[Start of Attachment]
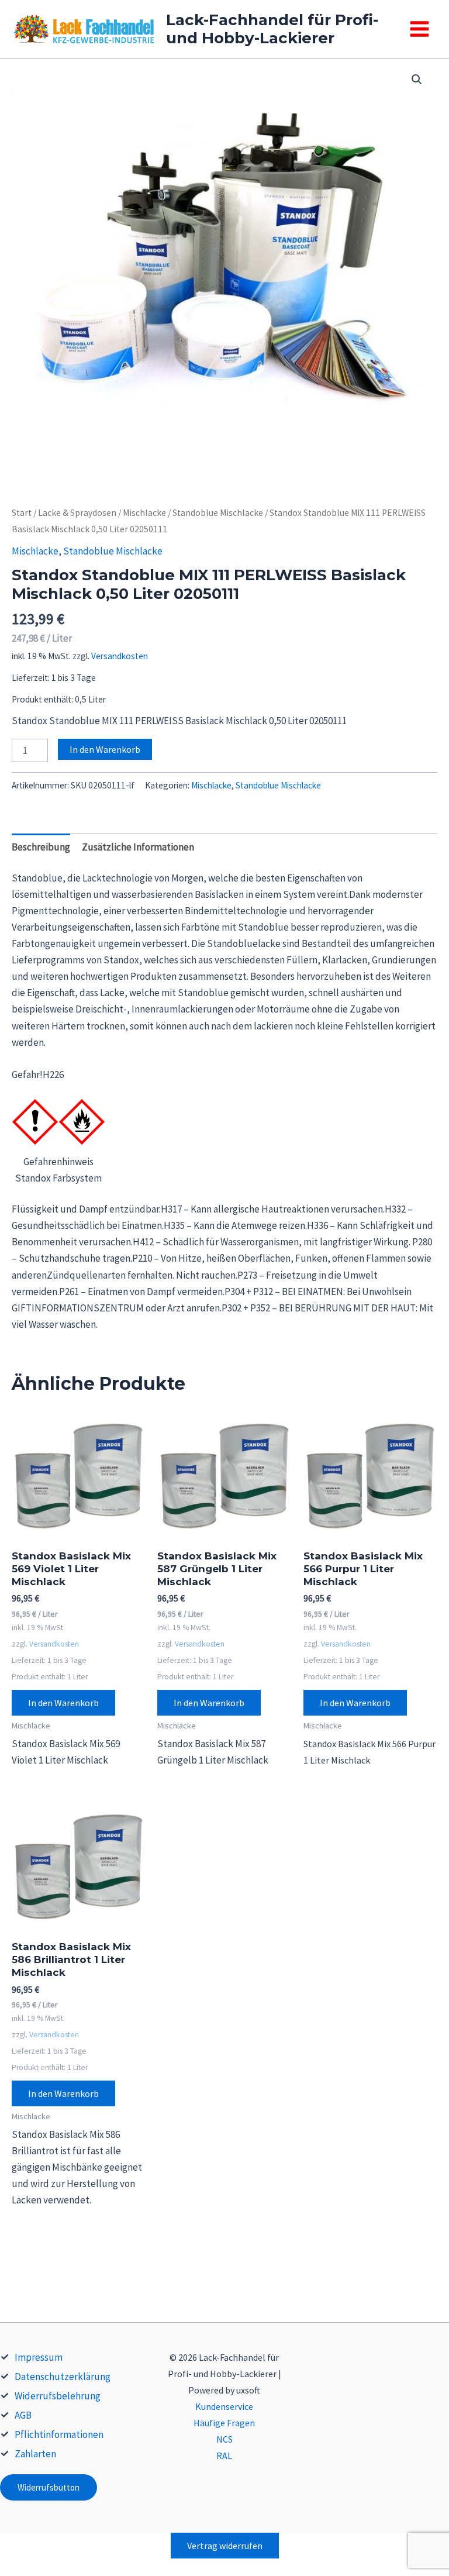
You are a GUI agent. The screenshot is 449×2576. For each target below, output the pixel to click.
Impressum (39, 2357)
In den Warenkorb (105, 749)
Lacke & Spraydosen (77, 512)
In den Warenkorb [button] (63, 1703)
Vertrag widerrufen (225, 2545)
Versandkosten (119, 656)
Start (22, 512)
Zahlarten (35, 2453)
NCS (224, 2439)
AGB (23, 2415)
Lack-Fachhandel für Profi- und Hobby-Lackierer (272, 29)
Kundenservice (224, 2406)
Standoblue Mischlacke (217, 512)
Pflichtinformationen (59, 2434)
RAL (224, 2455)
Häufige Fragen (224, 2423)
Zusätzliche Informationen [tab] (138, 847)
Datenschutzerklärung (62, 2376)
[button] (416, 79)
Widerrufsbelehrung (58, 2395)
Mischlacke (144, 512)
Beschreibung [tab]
[End of Attachment]
■ Task instructions
Copy out every line of the data in which the word "Mischlacke" is found.

■ Response
Standoblue Mischlacke (217, 512)
Mischlacke (144, 512)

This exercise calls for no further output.